Bloody Sunday sometimes called Bogside Massacre, it was called Bogside Massacre because there was
an accident in the Bogside area of Derry, Northern Ireland, in which 26
civil-rights protesters and bystanders were shot by soldiers of the British
Army. Thriteen males, seven of whom were teenagers, died immediately or soon
after, while the death of another man four and a half months later was
attributed to the injuries he received on that day. Two protesters was also
injured when they run down by army vehicles.
Two investigations have been held by the British
Government. The Widgery Tribunal, held in the immediate aftermath of the event,
largely cleared the soldiers and British authorities of blame Widgery described
the soldiers shooting as bordering on the reckless but was widely criticized as
a whitewash. The Saville Inquiry, chaired by Lord Saville of Newdigate, was
establish in 1998 to reinvestigate the events.

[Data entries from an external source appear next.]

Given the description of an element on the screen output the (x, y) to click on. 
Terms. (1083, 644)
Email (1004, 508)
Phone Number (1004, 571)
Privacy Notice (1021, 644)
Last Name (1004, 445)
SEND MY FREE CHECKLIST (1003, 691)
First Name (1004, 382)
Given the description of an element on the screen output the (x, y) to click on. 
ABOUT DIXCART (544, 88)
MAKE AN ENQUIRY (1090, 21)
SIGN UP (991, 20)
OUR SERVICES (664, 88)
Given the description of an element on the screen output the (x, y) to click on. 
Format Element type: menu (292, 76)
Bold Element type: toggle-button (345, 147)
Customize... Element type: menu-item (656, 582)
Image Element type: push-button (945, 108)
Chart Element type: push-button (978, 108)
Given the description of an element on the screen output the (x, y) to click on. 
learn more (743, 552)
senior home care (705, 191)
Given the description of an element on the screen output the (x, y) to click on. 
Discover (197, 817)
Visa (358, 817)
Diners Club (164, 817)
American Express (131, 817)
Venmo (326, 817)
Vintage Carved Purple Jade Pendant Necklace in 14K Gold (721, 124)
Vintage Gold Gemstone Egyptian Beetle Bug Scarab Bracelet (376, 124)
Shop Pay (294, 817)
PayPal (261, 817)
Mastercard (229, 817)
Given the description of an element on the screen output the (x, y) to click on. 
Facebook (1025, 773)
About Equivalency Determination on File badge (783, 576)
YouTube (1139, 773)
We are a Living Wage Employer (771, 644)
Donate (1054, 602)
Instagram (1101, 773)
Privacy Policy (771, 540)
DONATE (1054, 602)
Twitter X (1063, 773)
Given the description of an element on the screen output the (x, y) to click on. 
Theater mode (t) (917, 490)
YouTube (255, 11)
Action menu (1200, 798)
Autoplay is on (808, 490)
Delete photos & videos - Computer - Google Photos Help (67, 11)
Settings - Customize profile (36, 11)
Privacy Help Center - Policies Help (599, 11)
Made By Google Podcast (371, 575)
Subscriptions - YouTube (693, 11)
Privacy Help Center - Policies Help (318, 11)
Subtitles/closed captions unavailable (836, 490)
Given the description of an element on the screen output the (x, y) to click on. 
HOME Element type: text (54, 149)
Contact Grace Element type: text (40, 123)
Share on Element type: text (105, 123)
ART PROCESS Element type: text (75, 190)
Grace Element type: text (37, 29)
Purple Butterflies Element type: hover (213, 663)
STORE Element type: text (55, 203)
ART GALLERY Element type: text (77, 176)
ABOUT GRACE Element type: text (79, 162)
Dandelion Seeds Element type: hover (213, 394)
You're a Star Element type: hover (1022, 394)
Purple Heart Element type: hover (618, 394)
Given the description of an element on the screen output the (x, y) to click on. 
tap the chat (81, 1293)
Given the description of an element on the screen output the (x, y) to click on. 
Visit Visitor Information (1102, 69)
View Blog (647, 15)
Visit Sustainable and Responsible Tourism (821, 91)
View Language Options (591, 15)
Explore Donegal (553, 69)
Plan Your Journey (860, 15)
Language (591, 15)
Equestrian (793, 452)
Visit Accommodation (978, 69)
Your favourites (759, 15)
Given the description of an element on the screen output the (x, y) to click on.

The Provisional Irish Republican Army’s (IRA) campaign
against the partition of Ireland had
begun in the two years prior to Bloody Sunday, but public perceptions of the
day boosted the status of, and recruitment into, the organization enormously.
Bloody Sunday remains among the most significant events in the Troubles of the
Northern Ireland, chiefly because those who died were shot by British army
rather than paramilitaries, in full view of the public and the press.